Consider a exponential retry timeout
In the solution you've provided above having a retry mechanism every 1 second is naive solution.
You should consider a exponential time increase up to a maximum (decided by the business).
This is to avoid situations where you are spending valuable cycles on polling an ever increasing backlog of messages which will only fail and slowing down the processing of messages that can be handled and processed immediately.
Poisoned Messages
It is possible for poisoned messages to show up. These messages may never be able to be processed for one reason or another. You should consider having a process in place to identify and handle these messages.
This is a business decision, not an implementation detail
I think the most pertinent question is not what is said here, but what does the business want to do in this situation? How to actually create a retry polling mechanism is trivial. What the business wants to do in that situation is not, and is purely a business decision.
Real world example
I wrote a Distributed System for my employer a number of years ago (MSMQ, C#, etc). I implemented a system whereby messages would have a retry mechanism which would retry using an exponential function until it hit a max of once per hour.
I had a NAGIOS monitor in place which would poll and then detect number of failed messages in the queue and then push an alert if it reached a certain threshold. This would instantly alert the business that a vendor was offline and that clients who would be expecting a turnaround of lets say an hour.
It would then be a business decision (in this case the business decided to cancel all of these queued backlog of messages and then handle these manually via the helpdesk). And so the application had to be written to be able to allow manual processing of these messages.

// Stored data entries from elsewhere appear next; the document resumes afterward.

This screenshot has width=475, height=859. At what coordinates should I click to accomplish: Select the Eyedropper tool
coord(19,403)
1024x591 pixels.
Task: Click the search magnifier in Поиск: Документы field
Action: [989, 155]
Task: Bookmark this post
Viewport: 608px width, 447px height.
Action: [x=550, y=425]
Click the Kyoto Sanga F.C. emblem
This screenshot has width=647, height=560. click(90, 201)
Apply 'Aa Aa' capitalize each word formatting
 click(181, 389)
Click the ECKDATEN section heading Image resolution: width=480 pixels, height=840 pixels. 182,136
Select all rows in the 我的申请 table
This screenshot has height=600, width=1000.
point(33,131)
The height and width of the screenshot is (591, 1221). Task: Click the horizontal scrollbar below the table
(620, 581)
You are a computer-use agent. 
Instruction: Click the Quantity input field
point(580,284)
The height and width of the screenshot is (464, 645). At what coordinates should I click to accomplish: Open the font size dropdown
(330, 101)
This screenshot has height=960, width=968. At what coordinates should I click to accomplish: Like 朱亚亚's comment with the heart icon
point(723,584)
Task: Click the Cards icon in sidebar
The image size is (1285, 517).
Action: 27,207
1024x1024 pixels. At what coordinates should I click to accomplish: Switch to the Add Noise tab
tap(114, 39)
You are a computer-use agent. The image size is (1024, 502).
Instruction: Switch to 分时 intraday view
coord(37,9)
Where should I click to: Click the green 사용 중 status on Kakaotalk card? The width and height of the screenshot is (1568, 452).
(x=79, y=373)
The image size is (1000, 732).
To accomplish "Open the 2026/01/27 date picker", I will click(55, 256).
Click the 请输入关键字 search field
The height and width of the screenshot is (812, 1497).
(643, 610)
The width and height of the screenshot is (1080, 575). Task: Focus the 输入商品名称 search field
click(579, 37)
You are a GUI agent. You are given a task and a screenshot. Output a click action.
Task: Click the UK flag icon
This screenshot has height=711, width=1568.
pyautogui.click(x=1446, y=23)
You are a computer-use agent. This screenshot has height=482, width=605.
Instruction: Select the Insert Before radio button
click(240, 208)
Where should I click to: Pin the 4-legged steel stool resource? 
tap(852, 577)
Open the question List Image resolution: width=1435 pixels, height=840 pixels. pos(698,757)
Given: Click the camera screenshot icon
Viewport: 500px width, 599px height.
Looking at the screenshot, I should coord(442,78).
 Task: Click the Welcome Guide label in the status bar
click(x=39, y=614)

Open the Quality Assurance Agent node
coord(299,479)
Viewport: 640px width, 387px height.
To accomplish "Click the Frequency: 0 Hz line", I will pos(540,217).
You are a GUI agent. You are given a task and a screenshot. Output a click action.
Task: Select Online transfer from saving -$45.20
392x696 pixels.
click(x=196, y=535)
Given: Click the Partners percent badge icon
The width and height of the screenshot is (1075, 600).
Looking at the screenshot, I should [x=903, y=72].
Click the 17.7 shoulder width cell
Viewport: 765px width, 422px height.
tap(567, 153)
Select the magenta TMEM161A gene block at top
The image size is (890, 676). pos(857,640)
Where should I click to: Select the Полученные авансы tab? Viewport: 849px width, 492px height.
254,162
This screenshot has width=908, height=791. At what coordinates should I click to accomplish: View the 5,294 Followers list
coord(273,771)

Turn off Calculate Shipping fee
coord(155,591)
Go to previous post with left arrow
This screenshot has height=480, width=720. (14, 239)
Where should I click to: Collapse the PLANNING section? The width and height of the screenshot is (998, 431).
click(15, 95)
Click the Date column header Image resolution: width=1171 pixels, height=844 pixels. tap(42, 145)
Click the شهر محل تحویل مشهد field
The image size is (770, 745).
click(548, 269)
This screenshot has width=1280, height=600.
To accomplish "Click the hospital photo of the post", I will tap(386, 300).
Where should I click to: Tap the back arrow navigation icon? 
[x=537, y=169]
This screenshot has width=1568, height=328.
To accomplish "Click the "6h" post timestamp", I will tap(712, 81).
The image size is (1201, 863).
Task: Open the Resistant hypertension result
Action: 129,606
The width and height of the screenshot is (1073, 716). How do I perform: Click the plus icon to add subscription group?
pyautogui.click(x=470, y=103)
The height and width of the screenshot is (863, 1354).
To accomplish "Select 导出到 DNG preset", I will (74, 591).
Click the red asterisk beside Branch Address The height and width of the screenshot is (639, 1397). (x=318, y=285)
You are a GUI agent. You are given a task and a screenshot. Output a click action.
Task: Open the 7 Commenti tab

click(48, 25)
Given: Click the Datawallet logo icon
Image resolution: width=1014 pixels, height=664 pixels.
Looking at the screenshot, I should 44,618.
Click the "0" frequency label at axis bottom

In other instances where the vendor was only offline for a few minutes, the retry mechanism picked them up and handled them as per normal. However having the exponential timeout allowed the system to gracefully process regular transactions and the backlog without snowing the server under when the vendor came back online.
Although it would be near impossible to track % complete accurately due to an undetermined number of links and keywords it is possible to show a rough status via depth. For example the first depth would be the url/s processed from the top level.
(100/Total Pages) * Pages Processed = % current status
Total Pages = Select count() from master_links
Pages Processed = Select count() from master_links where processed=true. When you have processed the page simply set the flag in the db.
(This could similarly be done by populating an array with your db values and using the index value as your pages processed)
Note: You can only get the status for each level. Do not start crawling your sub_links until all the master_links are crawled - this will also allow you to avoid duplicate url crawls and should have a minimal impact on the total time.
The squares in the diagram below represent the pages which need to be processed. Inside each box is the percentage complete if you were processing them left to right. This is for illustrative purposes the percentage would be based on this:
Your output would show percentage complete of that level:
e.g. Master Links 40% complete
or
e.g. Master Links 100%
Sub Links 49.8%
This should still give you enough info to indicate the progress, after all you cannot guess the actual density of keywords and links...
Best Answer
Which of these represents the minimum useful addition to the work that your application does? Usually I take the view that a job on a queue should represent a useful work unit: whether it completes or cancels, you should end up with the system in a consistent state.
That situation is mostly defined by your problem domain, so it's not something for which a general answer exists. Sometimes there are architectural limitations that force you to split up work in unnatural ways. An example is in a GUI application, where you probably aim to do all of your application's work concurrently but then update the user interface on a dedicated thread. That means you have to split your work ("do something useful and show the user I did it") into those two steps ("do something useful, and show the user I did it"). In fact in this case it's not too much of a problem, because if the app quits before updating the UI it's likely that the user didn't want to know about the work you'd done anyway.
If the "minimum useful addition" is too small, then I think about batching them to reduce the amount of time spent in job-submission overhead. This definition of "too small" is something that requires measurement for your work and in your environment - it depends more on the architecture than on your problem. Profile your application: if you're spending a significant amount of time adding and removing things from queues or creating and destroying threads, you're doing too little work in each operation.